*Activity*
Find the line that contains "Viewport: 300px width, 215px". Repeat that line and all lines following it, exactly, through the end of the listing below.

*Dataset excerpts*
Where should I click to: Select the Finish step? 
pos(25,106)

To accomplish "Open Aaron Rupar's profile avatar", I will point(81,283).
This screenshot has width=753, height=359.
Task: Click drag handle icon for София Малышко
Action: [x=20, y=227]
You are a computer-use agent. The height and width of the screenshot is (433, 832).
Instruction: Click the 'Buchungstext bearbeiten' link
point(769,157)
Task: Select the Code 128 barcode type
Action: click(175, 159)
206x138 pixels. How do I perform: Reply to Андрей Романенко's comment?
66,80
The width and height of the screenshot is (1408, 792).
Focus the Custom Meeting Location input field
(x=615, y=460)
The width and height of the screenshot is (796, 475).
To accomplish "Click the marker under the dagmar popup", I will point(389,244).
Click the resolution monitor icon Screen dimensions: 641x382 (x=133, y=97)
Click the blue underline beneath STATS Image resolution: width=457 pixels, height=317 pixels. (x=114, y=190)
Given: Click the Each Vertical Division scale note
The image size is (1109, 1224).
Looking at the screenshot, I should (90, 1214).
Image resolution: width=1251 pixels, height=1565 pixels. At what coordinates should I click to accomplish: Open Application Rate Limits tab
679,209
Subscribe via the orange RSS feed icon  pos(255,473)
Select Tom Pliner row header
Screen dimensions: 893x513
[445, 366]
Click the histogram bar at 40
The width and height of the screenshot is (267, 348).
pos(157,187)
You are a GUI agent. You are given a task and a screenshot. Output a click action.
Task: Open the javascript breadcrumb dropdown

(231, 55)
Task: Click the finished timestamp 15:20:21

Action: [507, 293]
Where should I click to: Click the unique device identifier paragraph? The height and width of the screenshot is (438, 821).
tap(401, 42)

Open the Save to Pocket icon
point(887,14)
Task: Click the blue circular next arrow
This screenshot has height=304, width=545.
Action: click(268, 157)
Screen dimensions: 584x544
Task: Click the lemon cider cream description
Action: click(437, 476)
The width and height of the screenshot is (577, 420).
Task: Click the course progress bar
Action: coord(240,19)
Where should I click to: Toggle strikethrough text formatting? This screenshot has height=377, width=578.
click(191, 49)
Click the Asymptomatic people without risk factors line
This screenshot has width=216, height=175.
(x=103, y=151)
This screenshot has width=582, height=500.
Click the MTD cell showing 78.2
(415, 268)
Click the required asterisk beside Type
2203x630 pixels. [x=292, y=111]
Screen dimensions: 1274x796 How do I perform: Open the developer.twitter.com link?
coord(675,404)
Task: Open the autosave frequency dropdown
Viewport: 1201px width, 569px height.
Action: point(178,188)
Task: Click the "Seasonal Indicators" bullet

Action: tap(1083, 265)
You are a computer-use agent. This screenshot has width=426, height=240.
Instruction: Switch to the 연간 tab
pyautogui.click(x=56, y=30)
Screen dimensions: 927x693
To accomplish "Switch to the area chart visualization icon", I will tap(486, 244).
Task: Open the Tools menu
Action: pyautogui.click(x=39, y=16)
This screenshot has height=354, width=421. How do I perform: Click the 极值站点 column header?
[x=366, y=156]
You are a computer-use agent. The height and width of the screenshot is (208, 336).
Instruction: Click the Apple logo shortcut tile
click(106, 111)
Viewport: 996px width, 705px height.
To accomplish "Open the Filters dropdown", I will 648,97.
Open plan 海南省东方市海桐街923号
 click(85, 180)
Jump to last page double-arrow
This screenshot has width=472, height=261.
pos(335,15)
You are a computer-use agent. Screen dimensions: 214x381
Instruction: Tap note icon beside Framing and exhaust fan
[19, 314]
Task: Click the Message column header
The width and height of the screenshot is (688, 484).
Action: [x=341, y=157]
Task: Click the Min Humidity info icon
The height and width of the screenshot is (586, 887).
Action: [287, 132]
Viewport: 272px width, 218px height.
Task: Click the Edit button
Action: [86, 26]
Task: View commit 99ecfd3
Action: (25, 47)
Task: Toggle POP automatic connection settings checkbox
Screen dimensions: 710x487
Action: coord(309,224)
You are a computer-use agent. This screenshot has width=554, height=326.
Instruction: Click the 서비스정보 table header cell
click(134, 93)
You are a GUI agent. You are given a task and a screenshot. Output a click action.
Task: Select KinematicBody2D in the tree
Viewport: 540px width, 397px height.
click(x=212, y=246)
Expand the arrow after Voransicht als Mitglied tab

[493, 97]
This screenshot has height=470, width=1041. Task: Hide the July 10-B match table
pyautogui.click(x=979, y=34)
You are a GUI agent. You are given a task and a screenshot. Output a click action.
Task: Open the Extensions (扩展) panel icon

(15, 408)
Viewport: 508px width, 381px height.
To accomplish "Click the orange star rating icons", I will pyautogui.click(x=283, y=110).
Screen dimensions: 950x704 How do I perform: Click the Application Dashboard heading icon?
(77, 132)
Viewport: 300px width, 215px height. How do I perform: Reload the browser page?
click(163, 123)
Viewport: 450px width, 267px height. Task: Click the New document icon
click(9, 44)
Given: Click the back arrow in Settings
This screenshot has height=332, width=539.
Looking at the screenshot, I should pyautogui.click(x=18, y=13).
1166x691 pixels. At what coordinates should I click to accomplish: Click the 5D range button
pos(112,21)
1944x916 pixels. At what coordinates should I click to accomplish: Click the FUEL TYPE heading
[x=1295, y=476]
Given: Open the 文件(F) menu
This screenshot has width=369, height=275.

*Exercise response*
Viewport: 300px width, 215px height. How do I perform: Reload the browser page?
click(163, 123)
Viewport: 450px width, 267px height. Task: Click the New document icon
click(9, 44)
Given: Click the back arrow in Settings
This screenshot has height=332, width=539.
Looking at the screenshot, I should pyautogui.click(x=18, y=13).
1166x691 pixels. At what coordinates should I click to accomplish: Click the 5D range button
pos(112,21)
1944x916 pixels. At what coordinates should I click to accomplish: Click the FUEL TYPE heading
[x=1295, y=476]
Given: Open the 文件(F) menu
This screenshot has width=369, height=275.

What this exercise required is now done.